◆ **DOCUMENT EXCERPT**:
[start]
A. The Ksp will decrease and an additional sodium sulfate will dissolve.
B. The Ksp will be unchanged and additional sodium sulfate will dissolve.
C. The Ksp will increase and additional sodium sulfate will precipitate.
D. The Ksp will remain unchanged and additional sodium sulfate will precipitate.

Ok, I understand what happens to the Ksp but how can I figure out what happens to sodium sulfate? Read Kaplan's explanation and still don't get it. 🙁

 

[MedPR]

Which of the following will occur if ammonia were added to a saturated solution of sodium sulfate?

A. The Ksp will decrease and an additional sodium sulfate will dissolve.
B. The Ksp will be unchanged and additional sodium sulfate will dissolve.
C. The Ksp will increase and additional sodium sulfate will precipitate.
D. The Ksp will remain unchanged and additional sodium sulfate will precipitate.

Ok, I understand what happens to the Ksp but how can I figure out what happens to sodium sulfate? Read Kaplan's explanation and still don't get it. 🙁

Is it C?

 

[milski]

Ksp=[Na]^2[SO4] for the concentrations of the saturated solution. If Ksp goes down, the product on the right will become larger than Ksp, meaning that you have excess of Na/SO4 and you'll get some precipitation. If it goes down, that will allow you to increase the concentrations further.

The volume of the solution will increase with adding NH3, which will drop the concentrations, but I'm not sure what the effect of NH3 on Ksp is going to be. Na should not form complex ions so Ksp should stay the same. All that leads to answer B.

But I'm not sure about the Ksp changes.

 

[SaintJude]

Umm, I don't think you're right. Well, it's D.

Ksp does not change at all! This is a constant that is only dependent on the salt structure & temperature of the solution.

Sooo....if it helps anyone I can post the Kaplan explanation--maybe someone can translate that into something coherent?
[end]
◆ **DATA**:
[start]
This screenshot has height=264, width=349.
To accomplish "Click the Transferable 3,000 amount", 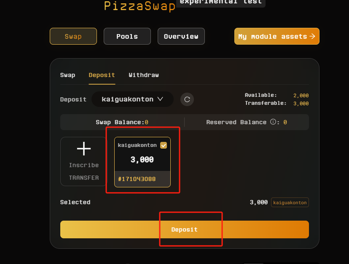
[end]
◆ **THE REQUEST**:
Continue the forum thread on adding ammonia to a saturated sodium sulfate solution, starting after its final post.

◆ **RESPONSE FOR THIS EXERCISE**:
 

[milski]

Umm, I don't think you're right. Well, it's D.

Which part? 🙂 I'm not saying that I'm right but I'd like to know what is wrong.

Ksp - does not change, good, that was the one I was least sure about.
Concentrations going down - they're moles/volume, moles stay the same, volume increases, so they should go down.
Ksp definition - that's from the textbook...

Ksp does not change at all! This is a constant that is only dependent on the salt structure & temperature of the solution.

Sooo....if it helps anyone I can post the Kaplan explanation--maybe someone can translate that into something coherent?

Sure. Let's see what they think.

 

[MedPR]

Umm, I don't think you're right. Well, it's D.

Ksp does not change at all! This is a constant that is only dependent on the salt structure & temperature of the solution.

Sooo....if it helps anyone I can post the Kaplan explanation--maybe someone can translate that into something coherent?

Oh crap. I was thinking of Keq. I assumed the balanced equation was something like 2Na + SO4 -> Na2SO4, so if you add NH3, you shift the equilibrium to the right, which would increase Keq, I think?

Yes, Ksp as you said is dependent on the salt and temperature.

I think my thought process for Keq helps explains why the salt will precipitate. Here's why. You add in NH3, which shifts the equilibrium to the right, thus forming more Na2SO4(solid). Since your solution is already saturated, you can't dissolve anymore salt into it, so the newly formed salt must precipitate.

The only way to supersaturate is to heat it up to dissolve more, then to slowly cool it right?

 

[SaintJude]

Why would adding NH3 shift the equilibrium to the right?

 

[milski]

Oh crap. I was thinking of Keq. I assumed the balanced equation was something like 2Na + SO4 -> Na2SO4, so if you add NH3, you shift the equilibrium to the right, which would increase Keq, I think?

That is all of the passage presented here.